TASKS ▸
a: Give the username of each person who posted in the used boat values thread.
b: In the used boat values thread, which two sites does aferlazzo say have a lot of great values?

EXTRACTED TEXT ▸
# Used boat values



## rjcaudle (Jun 27, 2010)

I am newbie trying to understand online listed used boats. Is there a good guide to blue book type values? I have tried nada guidelines and even with adding all listed accesories, the prices are much higher than the blue book value.

Is there a better guide? Should I expect to pay more than the nada guidelines come up with?

Thanks for any help.

helpless newbie


----------



## oceanscapt (Aug 1, 2009)

There are a lot of opinions but I tend to go by prevailing market prices. I've found out that prices vary by location and I don't think nada breaks out prices by area.

I'm looking and spend a fair amount of time researching boats for sale on the net, grab marine mags/newspapers with sailboat listings, sailboat specific for sale mags, and walk yards and marinas. 

With the current data, I get a fairly realistic price as to what my dream boat's going for. A search for reviews, owners associations, and cruising sites tell me what to look out for and what problems may cost.


----------



## aferlazzo (Jul 7, 2005)

For me, the guides to boat values published by BUC and NADA are pretty useless. I have far more faith in my own assessments, but unlike you I have been looking at used boats for a long time.

Best advice I can give you is to try to identify kind of boat you have an interest in and then do some research to figure out the boats of that type that are most available on the market.

Try talking about what kind of boat you are interested in, and maybe you will get some guidance form folks here.

The good news is, this is a buyers market, maybe the best buyers market in a long, long time. There are a lot of great values available, particularly if you look at ebay and craigslist.


----------

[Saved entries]

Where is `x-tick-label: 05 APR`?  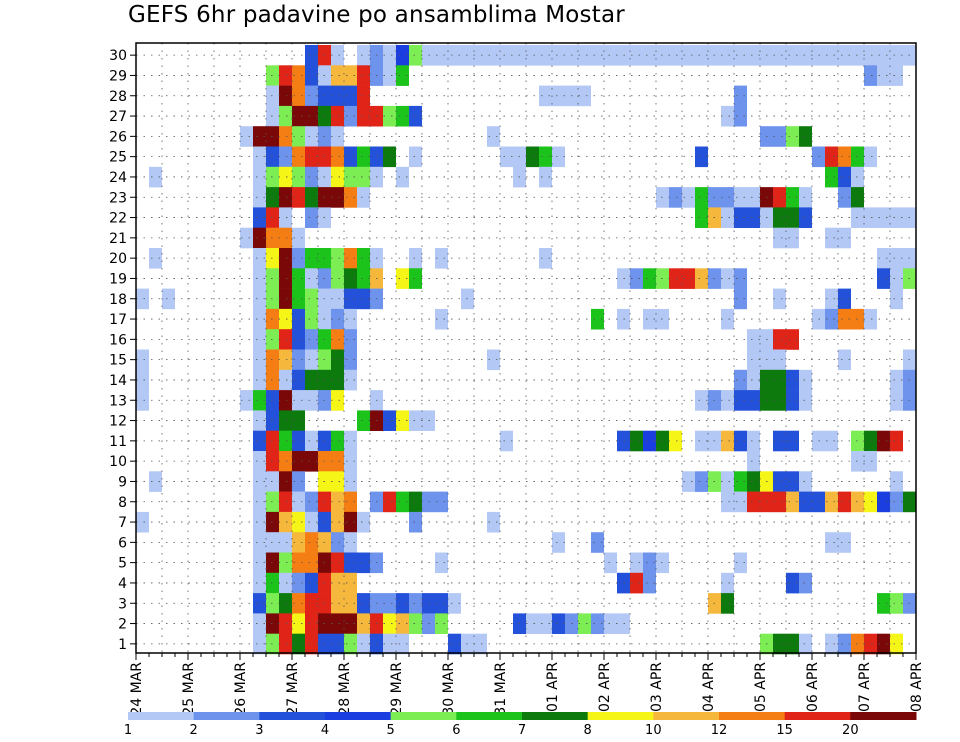
x-tick-label: 05 APR is located at coordinates (761, 687).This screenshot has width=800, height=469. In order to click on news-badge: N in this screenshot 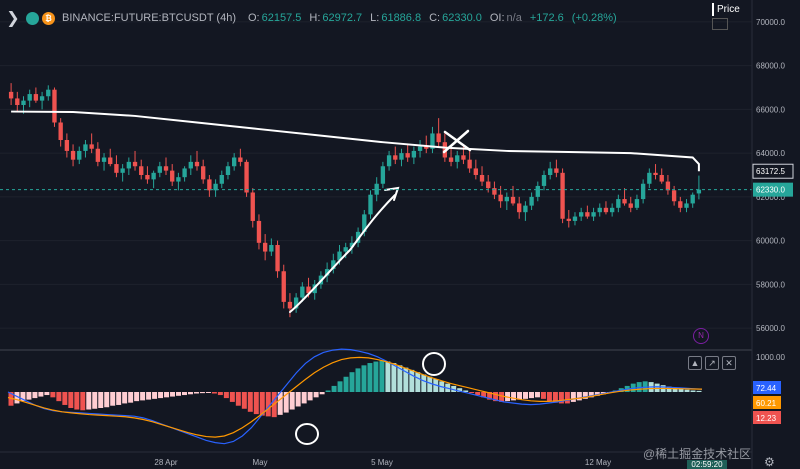, I will do `click(701, 336)`.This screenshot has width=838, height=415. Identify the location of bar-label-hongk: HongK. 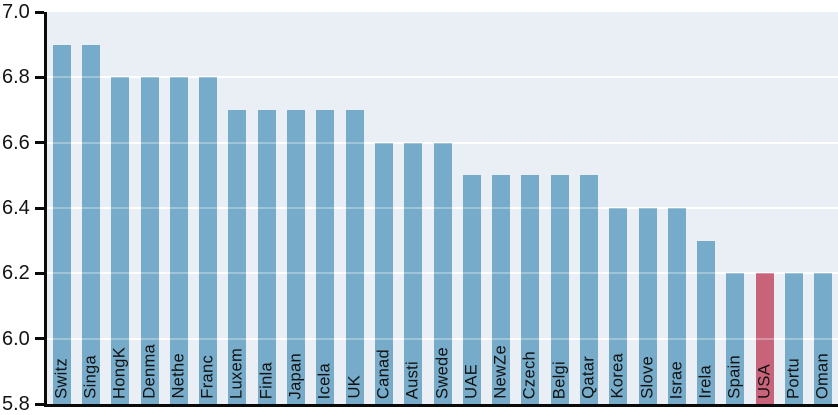
(120, 373).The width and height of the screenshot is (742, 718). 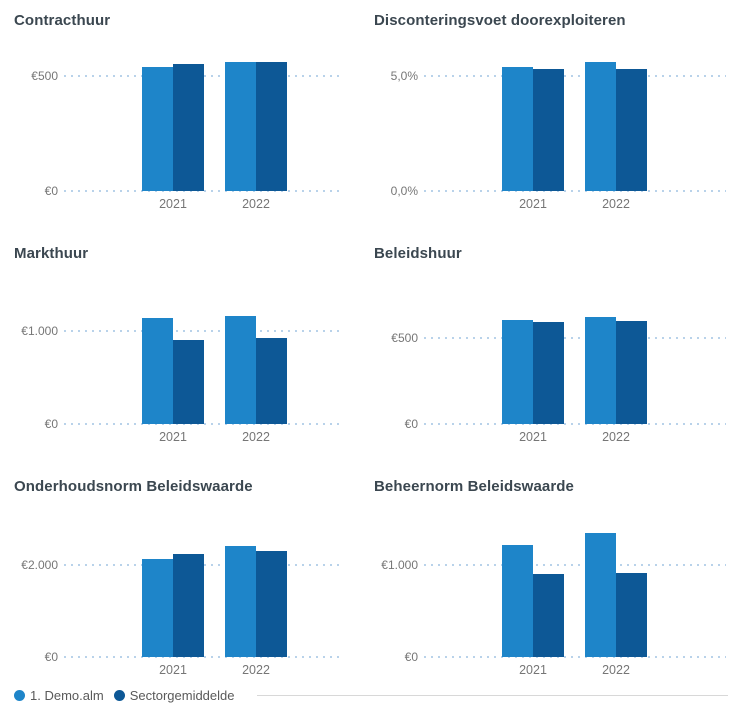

ANSWERS FOR EACH ITEM ▸
a: rjcaudle, oceanscapt, aferlazzo

b: ebay and craigslist